飄天文學 > 穿着魔衣的仙 >第二百九十五章 靈堂
    時間轉眼過去半個月,仙家與魔界的那一場戰爭已經煙消雲散,藍天帶着魔界衆人,擡着三位犧牲者,從青魚關黯然撤軍,已經回到了星海宗。

    從那以後,他的臉上就再也沒有過笑容,他很清楚自己面臨着何等的困境,那一戰損失的何止是得力的大將,更是嚴重打擊了大家的信心,再加之孤雲神尊手握龍族晶核,註定還會不斷提升,而自己……

    從今往後,消滅仙家,讓魔界獨尊怕只能是一個夢想了,仙家不來攻打魔界已是萬幸,還能再有什麼別的奢求?
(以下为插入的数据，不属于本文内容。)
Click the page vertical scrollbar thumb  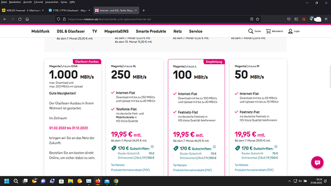330,76
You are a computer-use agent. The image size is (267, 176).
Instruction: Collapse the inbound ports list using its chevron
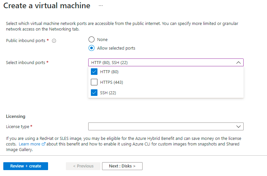238,63
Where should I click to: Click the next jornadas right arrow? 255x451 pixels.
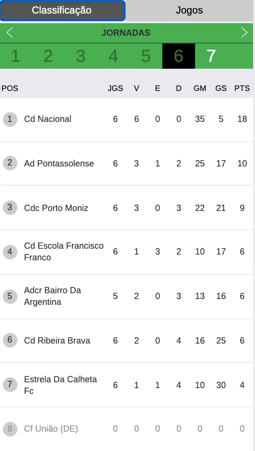(244, 32)
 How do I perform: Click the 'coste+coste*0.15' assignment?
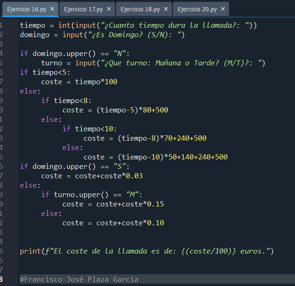113,204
    他痛心疾首,痛到深處就是恨,他恨嫣然,恨她悍然毀掉聖魔寶庫,讓自己失去了學習聖魔絕學的機會,他恨青歌,恨他欺騙自己,恨他給孤雲神尊帶去大量的龍族晶核。

    這一開始就是一個陰謀嗎,沒錯,就是陰謀,他也恨自己,明知道青歌可能是雲臺山放出的誘餌,自己還非得上當,可夔帝的那些絕學啊,天下誰不垂涎三尺,自己又怎麼能不去咬餌?
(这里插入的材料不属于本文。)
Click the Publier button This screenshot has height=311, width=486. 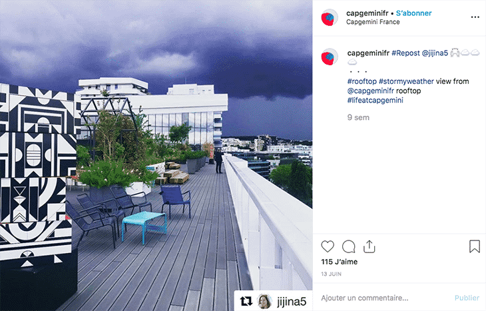467,298
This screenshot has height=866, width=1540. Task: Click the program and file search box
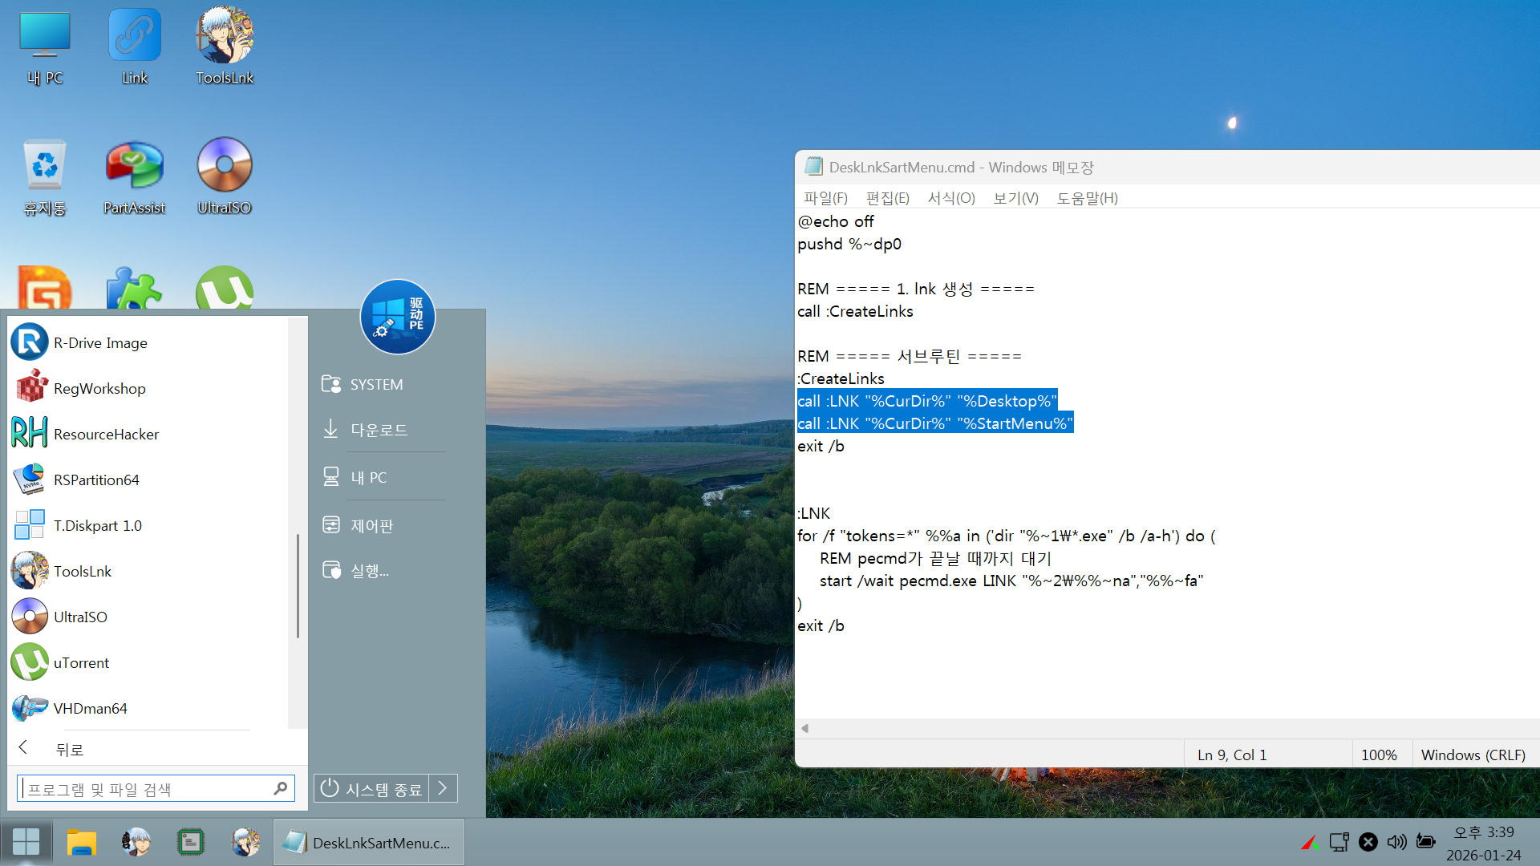pyautogui.click(x=148, y=789)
    青歌啊,青歌,哪怕他能稍微公平一些,自己也不至於如此慘敗,冰影所使出的分身,那一定是來自於殘卷的,他青歌也一定是會的,他若願意傳給藍謠,那一戰也不至於眼睜睜的看着紅龍與黑蛟被殺,而自己卻無能爲力。

    他感到深深的悲哀,一切都是自己自作聰明,引狼入室,可憐的謠兒,她付出了真感情,卻面對的是一隻白眼狼,自己父女一直被人家玩弄於股掌之間。

    他有無盡的悔意,恨意,風光已過,時不我待,一切都錯過了,這個時代再也不屬於自己了。
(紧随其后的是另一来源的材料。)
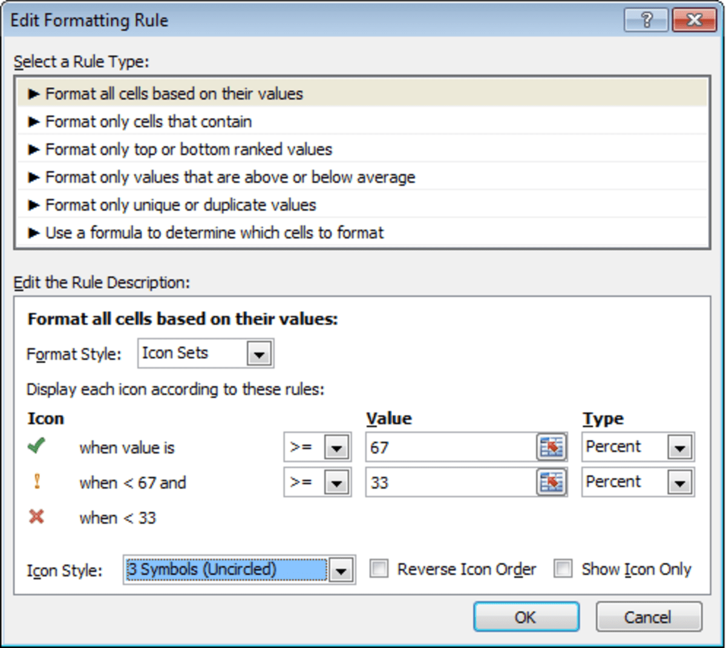
Task: Open the Icon Style dropdown
Action: (341, 569)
    他一夜白頭,讓人看起來更顯淒涼,總部那巨大的靈堂傳來陣陣哭聲,更是催人斷腸,他呆呆的坐着,就如一尊雕像一般,就彷彿沒了生氣一般。

    “唰”,星海宗大湖外關卡處,守衛弟子看見一人扇着翅膀飛速而來,立即睜大了雙眼:“青歌來了,信號彈。”

    “嘭……”,大白天的,信號彈帶着青煙升入高空,爆炸開來,聲音傳出老遠。

    不錯,那正是青歌,他取了聖水之後,跟着狐媚回到新妖王白薇薇那裏,白薇薇出人意料的通情達理,不但讓他立即返程,還把那“蒼穹之杖”還給了他,他從萬妖大陸啓程,日夜兼程,今日終於到了星海宗。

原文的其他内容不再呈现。